───── Provided data

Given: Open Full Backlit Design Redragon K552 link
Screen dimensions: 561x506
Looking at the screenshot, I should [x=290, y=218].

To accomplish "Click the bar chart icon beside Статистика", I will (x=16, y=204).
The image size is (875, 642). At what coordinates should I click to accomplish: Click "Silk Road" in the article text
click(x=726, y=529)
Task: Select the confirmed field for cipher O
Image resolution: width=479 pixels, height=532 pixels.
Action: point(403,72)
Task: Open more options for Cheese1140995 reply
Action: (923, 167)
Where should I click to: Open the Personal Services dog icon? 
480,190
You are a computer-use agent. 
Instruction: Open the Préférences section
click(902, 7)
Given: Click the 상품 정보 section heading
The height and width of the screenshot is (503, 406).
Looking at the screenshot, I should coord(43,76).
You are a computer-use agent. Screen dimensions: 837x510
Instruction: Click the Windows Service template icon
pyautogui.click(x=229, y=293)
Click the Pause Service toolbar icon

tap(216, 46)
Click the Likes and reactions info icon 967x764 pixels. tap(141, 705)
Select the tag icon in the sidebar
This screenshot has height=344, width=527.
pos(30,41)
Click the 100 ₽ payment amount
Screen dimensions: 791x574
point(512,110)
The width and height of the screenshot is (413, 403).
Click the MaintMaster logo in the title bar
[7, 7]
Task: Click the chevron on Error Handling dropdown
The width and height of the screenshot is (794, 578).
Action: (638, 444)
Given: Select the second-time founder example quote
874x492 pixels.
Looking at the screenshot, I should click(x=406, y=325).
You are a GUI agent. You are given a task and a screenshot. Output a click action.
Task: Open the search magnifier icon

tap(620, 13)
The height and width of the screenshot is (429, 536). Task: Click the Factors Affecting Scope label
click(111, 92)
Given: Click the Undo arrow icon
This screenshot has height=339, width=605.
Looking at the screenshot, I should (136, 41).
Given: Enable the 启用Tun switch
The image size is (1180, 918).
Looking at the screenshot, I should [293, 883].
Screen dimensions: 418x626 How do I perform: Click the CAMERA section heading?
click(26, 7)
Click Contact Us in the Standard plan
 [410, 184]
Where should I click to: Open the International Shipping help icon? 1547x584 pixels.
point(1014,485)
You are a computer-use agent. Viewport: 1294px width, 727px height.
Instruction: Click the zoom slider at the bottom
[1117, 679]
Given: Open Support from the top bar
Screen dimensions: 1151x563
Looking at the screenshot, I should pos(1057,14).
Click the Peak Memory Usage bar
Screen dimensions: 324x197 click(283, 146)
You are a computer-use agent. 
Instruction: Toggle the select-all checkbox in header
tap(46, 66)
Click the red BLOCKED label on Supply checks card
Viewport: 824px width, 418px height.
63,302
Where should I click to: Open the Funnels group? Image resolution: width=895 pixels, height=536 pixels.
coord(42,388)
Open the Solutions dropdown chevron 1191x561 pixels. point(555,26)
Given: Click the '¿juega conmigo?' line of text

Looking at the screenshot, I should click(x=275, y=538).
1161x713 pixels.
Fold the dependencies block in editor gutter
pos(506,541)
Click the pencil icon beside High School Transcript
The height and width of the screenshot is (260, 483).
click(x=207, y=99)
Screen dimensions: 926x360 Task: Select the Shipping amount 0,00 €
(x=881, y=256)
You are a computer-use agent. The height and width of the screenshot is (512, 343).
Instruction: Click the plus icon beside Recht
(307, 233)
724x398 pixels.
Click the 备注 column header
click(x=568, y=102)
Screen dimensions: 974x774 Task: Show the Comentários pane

──────────

• **Task to carry out**: When you come to the line containing "Select the tag icon in the sidebar", give it and stop; before that, repeat each line of the material exactly from the first one.

• **The completed task**:
Given: Open Full Backlit Design Redragon K552 link
Screen dimensions: 561x506
Looking at the screenshot, I should [x=290, y=218].

To accomplish "Click the bar chart icon beside Статистика", I will (x=16, y=204).
The image size is (875, 642). At what coordinates should I click to accomplish: Click "Silk Road" in the article text
click(x=726, y=529)
Task: Select the confirmed field for cipher O
Image resolution: width=479 pixels, height=532 pixels.
Action: point(403,72)
Task: Open more options for Cheese1140995 reply
Action: (923, 167)
Where should I click to: Open the Personal Services dog icon? 
480,190
You are a computer-use agent. 
Instruction: Open the Préférences section
click(902, 7)
Given: Click the 상품 정보 section heading
The height and width of the screenshot is (503, 406).
Looking at the screenshot, I should coord(43,76).
You are a computer-use agent. Screen dimensions: 837x510
Instruction: Click the Windows Service template icon
pyautogui.click(x=229, y=293)
Click the Pause Service toolbar icon

tap(216, 46)
Click the Likes and reactions info icon 967x764 pixels. tap(141, 705)
Select the tag icon in the sidebar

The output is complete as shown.